The results of this work on how complex human-machine systems succeed and sometimes fail has been cited over 36K times (H-index > 92) and syntheses can be found in the books Behind Human Error (1994; 2nd Edition 2010); A Tale of Two Stories: Contrasting Views of Patient Safety (1998), the 2 book series Joint Cognitive Systems — Foundations of Cognitive Systems Engineering (2005) & Patterns in Cognitive Systems Engineering (2006).

 

He provides advice to many government agencies, companies : International examples include Air France (following the 447 accident), TNO, Foundation pour une culture de sécurité industrielle, Eurocontrol, DFS, Norwegian Civil Aviation Authority, UK MOD, NHS, Haute Authorité de Santé; Domestic examples include US National Research Council on Dependable Software (2006), US National Research Council on Autonomy in Civil Aviation (2014), the FAA Human Factors and Cockpit Automation Team (1996; and its reprise in 2013), National Patient Safety Foundation, the Defense Science Board Task Force on Autonomy (2012), and he was an advisor to the Columbia Accident Investigation Board.

Edward H. Powley, Ph.D. (Ned) is an Associate Professor of Management in the Graduate School of Defense Management (GSDM) at the Naval Postgraduate School (NPS). He teaches organizational behavior in the MBA and EMBA programs for GSDM. He facilitates workshops, coaches senior leaders, and teaches modules on leadership and emotional intelligence for the Center of Executive Education (CEE) and the Human Resources Center of Excellence (HRCOE) at NPS.

● What this task involves
Return the portion of the biographical excerpt above from "The results of" to "Systems Engineering (2006).", copied word for word.

● Dataset extract
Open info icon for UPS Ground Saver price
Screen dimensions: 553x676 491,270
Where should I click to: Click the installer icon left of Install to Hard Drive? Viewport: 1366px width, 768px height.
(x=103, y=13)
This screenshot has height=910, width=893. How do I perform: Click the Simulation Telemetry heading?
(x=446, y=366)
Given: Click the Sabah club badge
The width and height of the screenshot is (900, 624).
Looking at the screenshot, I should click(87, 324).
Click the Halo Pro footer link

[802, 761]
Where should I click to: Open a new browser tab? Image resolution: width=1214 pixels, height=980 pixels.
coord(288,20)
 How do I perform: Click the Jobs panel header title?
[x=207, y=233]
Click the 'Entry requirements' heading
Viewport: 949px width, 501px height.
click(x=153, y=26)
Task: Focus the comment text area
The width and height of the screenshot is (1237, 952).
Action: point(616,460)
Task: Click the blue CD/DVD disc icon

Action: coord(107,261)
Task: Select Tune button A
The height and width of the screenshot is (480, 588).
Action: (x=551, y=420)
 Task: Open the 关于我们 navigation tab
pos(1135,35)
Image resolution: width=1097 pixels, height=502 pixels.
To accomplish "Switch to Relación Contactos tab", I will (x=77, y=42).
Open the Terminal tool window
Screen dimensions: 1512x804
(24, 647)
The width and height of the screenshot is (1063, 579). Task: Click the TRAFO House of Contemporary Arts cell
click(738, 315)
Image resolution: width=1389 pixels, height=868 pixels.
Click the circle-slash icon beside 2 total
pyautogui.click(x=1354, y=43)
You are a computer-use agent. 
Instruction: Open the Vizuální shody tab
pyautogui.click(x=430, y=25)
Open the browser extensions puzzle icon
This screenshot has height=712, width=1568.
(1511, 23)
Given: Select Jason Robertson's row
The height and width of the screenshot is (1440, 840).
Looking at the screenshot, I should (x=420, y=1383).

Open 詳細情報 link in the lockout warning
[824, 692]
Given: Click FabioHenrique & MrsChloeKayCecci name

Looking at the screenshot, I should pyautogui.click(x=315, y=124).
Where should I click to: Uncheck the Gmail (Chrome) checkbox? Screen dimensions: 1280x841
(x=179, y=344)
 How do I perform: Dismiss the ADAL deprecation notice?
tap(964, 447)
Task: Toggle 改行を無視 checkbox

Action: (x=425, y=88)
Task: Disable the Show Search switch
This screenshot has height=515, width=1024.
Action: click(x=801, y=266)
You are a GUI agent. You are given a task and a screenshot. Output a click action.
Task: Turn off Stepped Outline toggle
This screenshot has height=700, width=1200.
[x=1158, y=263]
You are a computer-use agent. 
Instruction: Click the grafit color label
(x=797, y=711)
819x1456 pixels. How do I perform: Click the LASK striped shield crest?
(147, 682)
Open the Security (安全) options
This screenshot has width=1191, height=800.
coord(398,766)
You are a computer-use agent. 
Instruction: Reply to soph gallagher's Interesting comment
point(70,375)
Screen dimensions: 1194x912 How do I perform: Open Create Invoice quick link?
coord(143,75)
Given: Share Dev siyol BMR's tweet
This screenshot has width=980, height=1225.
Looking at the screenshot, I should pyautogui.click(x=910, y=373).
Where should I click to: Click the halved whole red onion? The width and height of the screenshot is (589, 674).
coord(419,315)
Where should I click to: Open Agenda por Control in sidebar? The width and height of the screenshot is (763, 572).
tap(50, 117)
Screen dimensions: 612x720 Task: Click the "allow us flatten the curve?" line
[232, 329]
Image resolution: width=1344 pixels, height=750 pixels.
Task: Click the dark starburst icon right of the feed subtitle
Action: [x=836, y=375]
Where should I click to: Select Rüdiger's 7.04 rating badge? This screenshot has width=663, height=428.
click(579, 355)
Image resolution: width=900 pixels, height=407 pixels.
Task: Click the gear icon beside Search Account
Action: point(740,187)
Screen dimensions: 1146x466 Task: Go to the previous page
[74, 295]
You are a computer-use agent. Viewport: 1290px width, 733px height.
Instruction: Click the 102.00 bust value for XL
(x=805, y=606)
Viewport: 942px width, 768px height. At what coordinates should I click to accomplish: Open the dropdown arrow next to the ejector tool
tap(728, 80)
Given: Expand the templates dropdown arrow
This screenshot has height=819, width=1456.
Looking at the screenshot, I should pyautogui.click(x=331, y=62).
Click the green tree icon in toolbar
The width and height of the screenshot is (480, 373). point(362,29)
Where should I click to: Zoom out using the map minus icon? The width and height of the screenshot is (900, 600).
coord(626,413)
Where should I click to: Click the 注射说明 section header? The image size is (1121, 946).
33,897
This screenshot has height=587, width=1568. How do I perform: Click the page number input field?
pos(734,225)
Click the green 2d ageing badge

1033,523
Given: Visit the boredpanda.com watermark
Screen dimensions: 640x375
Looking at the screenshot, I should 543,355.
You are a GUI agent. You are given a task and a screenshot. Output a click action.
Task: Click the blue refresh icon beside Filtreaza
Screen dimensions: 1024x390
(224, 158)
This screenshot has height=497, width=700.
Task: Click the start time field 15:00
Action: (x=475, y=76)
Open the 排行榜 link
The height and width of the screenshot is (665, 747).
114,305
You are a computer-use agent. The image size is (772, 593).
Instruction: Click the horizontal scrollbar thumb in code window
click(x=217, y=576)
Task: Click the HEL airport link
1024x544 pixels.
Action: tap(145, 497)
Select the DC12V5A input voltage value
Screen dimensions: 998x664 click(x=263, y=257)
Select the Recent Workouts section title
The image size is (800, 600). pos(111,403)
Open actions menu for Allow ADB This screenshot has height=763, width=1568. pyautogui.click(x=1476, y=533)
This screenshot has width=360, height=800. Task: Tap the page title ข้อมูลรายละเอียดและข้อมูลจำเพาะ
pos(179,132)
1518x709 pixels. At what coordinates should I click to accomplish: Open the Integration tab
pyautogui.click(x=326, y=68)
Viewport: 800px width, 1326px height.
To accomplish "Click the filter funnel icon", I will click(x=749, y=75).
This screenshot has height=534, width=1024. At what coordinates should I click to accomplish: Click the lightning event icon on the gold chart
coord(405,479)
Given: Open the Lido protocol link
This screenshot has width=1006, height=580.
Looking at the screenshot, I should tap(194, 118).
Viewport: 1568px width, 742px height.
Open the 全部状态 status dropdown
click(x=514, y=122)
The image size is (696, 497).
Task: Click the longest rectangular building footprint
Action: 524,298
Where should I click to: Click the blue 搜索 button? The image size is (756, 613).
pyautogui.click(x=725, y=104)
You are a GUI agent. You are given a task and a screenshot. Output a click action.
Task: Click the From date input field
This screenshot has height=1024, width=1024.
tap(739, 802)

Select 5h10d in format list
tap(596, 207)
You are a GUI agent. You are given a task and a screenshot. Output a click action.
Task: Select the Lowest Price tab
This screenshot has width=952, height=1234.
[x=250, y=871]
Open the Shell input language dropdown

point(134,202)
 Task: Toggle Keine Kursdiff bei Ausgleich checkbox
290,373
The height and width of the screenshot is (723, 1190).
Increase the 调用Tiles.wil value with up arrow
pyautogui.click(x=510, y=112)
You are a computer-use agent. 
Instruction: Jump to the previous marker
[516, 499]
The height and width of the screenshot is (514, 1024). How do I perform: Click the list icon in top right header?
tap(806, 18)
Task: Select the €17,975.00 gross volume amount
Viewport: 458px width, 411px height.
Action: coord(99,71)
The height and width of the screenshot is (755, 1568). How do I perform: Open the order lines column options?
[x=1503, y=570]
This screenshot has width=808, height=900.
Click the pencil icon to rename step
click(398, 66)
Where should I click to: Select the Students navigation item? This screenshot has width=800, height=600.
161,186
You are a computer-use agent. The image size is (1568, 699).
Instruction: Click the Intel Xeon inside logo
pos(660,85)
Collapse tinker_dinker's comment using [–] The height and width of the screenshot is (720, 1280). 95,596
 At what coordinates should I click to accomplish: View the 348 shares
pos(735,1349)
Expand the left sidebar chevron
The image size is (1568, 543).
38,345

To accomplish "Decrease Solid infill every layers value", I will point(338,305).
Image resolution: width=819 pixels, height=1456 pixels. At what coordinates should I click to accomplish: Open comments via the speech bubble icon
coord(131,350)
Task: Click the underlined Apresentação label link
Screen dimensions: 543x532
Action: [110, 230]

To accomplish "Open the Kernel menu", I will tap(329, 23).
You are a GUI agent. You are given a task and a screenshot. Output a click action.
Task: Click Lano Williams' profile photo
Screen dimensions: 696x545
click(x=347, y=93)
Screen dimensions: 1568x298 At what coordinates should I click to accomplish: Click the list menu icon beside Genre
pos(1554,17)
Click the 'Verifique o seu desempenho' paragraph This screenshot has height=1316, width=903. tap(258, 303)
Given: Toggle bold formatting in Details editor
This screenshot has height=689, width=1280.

● Answer to this task
The results of this work on how complex human-machine systems succeed and sometimes fail has been cited over 36K times (H-index > 92) and syntheses can be found in the books Behind Human Error (1994; 2nd Edition 2010); A Tale of Two Stories: Contrasting Views of Patient Safety (1998), the 2 book series Joint Cognitive Systems — Foundations of Cognitive Systems Engineering (2005) & Patterns in Cognitive Systems Engineering (2006).